Maide 43: İÇİNDE ALLAH'IN HÜKMÜ BULUNAN, TEVRAT YANLARINDA OLDUĞU HALDE, NASIL SENİ HAKEM KILIYORLAR DA SONRA, BUNUN ARKASINDAN YÜZ ÇEVİRİP GİDİYORLAR? ONLAR İNANMIŞ KİMSELER DEĞİLDİR. (Diyanet vakfı meali)

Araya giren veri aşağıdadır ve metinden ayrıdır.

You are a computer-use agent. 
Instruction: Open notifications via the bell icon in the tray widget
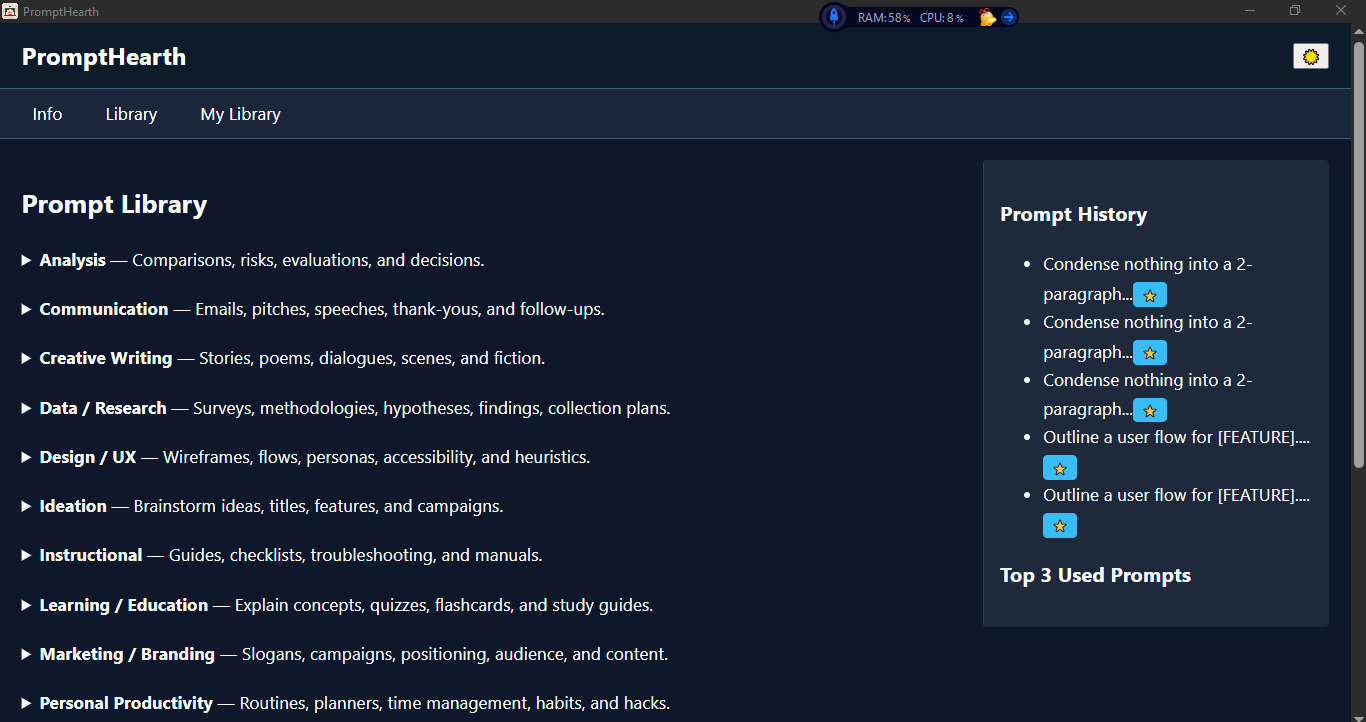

Ayete dikkat ettiyseniz, Allah Yahudilerin yaptığı bir yanlışı, adeta yüzlerine vururcasına dikkat çekici bir örnek veriyor ve onlar inanmış kişiler değildir diyor. Yahudiler, Allah’ın elçisine dini konuda bir soru sormuşlar ve Allah’ın Elçisi de onlara Kur’an’dan bilgi veriyor, sorularını cevaplıyor ama dikkat ettiyseniz, Yahudiler Kur’an’ın verdiği bilgiyi beğenmedikleri için, yüz çevirip geri gidiyorlar. Allah hemen bu konuyla ilgili ayetini indiriyor. Lütfen bu kısma çok dikkat edelim. Bizler için burası çok önemli. Neden Allah bu olayın sonucunda bu ayeti indirmiş olabilir? Bizleri asıl ilgilendiren bu kısmı.

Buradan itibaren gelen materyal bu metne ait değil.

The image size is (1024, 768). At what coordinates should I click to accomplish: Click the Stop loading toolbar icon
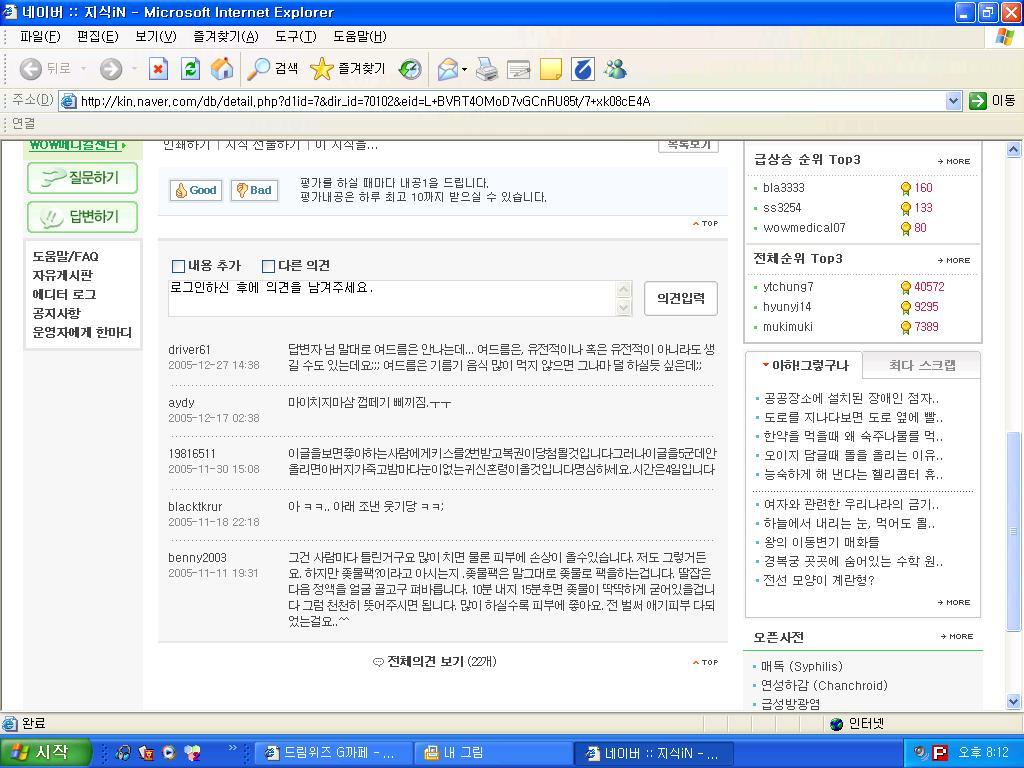(x=158, y=69)
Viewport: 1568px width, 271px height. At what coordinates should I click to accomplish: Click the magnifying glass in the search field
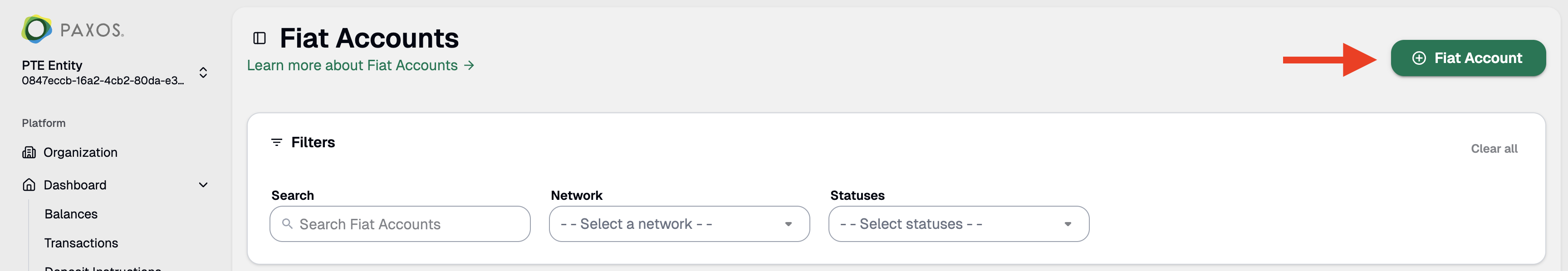tap(287, 223)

Allah, Elçisine sordukları sorunun cevabının, aslında daha önce onlara gönderdiği Tevrat’ta yazdığını ama onların, gönderdiğim kitapla hiç ilgilerinin kalmadığını, vahyin dışına çıktıklarını bizlere anlatmaya çalışıyor. Peki, Yahudilerin aradıkları ve istedikleri neydi? Kendi atalarının inançlarını, tasdik etmelerini Allah’ın elçisinden istiyorlardı. Tabi Elçi yalnız Allah’ın vahyi ile uyarma görevi aldığından, onların istediği şeyleri söylememişti. Allah da bu ayetle hem onları, hem de bizleri uyarıyor ve diyor ki, ALLAH’IN HÜKMÜ OLMAYAN HİÇ BİR BİLGİNİN ARDINA DÜŞMEYİNİZ, DOĞRULAMAK İÇİNDE YANLIŞ KANITLAR ARAMAYINIZ. KENDİNİZİ ALDATIRSINIZ. Bu ayetten alacağımız kısadan hisse gerçekten çok önemli. Peki biz Müslümanlar bu ayetlerden ders aldık mı?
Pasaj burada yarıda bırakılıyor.